Ding Dong Daddy was a large, goateed super cool cat who spoke in the slang of the time and brought that out in Robin who said stuff like "we dig," and Kid Flash who took to calling his teammate Wonder Girl, "Wonder Chick."

I've always wondered how the villains with no engineering background or technical know-how end up having the machines they need to do crime, and the answer is Ding Dong Daddy.

And, I should say, Ding-Dong Daddy's name was an homage to illustrator and hot rod designer Ed "Bid Daddy" Roth. It's also about as subtle as a sledgehammer, because he's a Ding-Dong, get it? It's like they named him "bad guy you shouldn't be like, children."

That being said, Ding-Dong Daddy owned it, wearing his name across his chest and...he might have been kind of a genius because his crime machines - ha - managed to get away from Batman.

We were exposed to his work on the first couple of pages where one of his hot rods robbed a Gotham bank. The car drove right in, the robotic arms emptied the till without the driver having to leave the car, and, because this was a Gotham City bank, the automatic machine gun turrets owned and operated by the bank didn't leave a scratch on the car as they sprayed bullets around the enclosed, customer-packed bank.

There are literally three civilians in this panel right next to the target. Image copyright DC Comics.

He also made an electrified car that downs Wonder Girl when she tried to lasso it and a wagon that shot surfboards at Kid Flash because surfing is cool, right? Kids like surfing?

The Teen Titans realized something was up when, touring Ding Dong Daddy's factory, they saw a minigun being mounted on an ice cream truck which, yeah, that should raise some questions.

I Am Become Dropout, the Dropper of Out

They knew they had to blend in, though, and so they were going to do the one thing the government asked them to stop.

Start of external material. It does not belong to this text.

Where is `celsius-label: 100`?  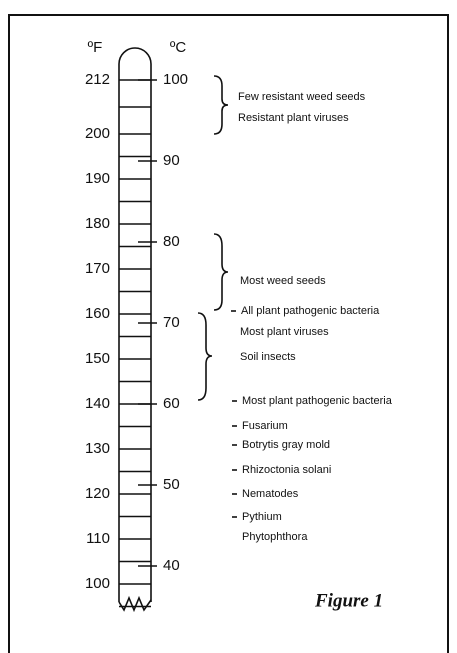 celsius-label: 100 is located at coordinates (176, 80).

Become drop-outs.

There's a...not really explained bit where there's a rival hotrot shop called the Scorchers and there's an actual gang war between Ding Dong Daddy's dropouts and the Scorchers who are both adults and look like the artist wanted to draw a top hat, a jughead hat, and a German World War I helmet all in the same panel. Also posted on the site.

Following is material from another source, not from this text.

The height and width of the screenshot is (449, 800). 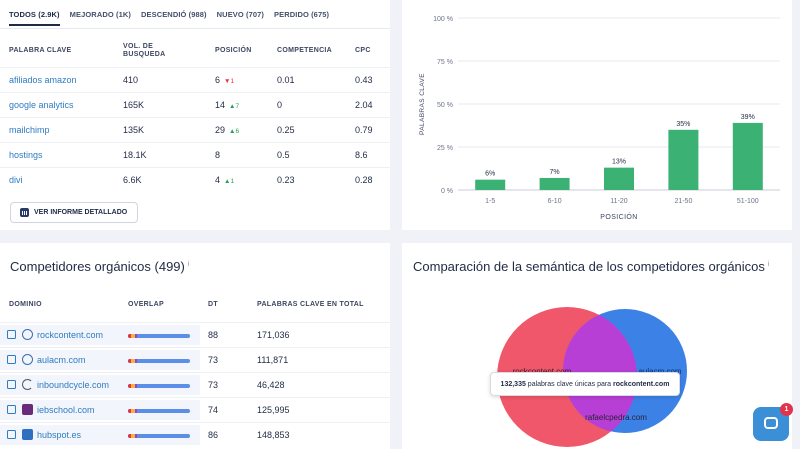 I want to click on venn-label-a: rockcontent.com, so click(x=542, y=372).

They apparently raided a costume shop right before this fight. Image copyright DC Comics.

Anyway, the Teen Titans help Ding Dong Daddy's guys beat the Scorchers, and they tell the dropouts that the guy who employs them is only using them to build weapons for supercriminals.

He's...paying them, remember. They're not having a wider conversation about capitalism, but Robin does say multiple times that the 18-year-olds are being exploited despite being paid several times the market rate.

Short story even shorter, the Teen Titans sneak in, gather evidence while the teenage Wonder Girl danced for Ding-Dong Daddy, get Ding Dong Daddy to confess on the PA, and he's arrested. His all-drop-out workforce decides to go back to school, and everything is again right with the world.

So yeah, if you meet a guy who calls himself Ding Dong Daddy, or, less tastefully, triple-D, employs only teens who drop out of schools, leers at teen girls dancing, and stocks a lot more ammunition than any other hot rod shop...yeah, that guy might not be on the level.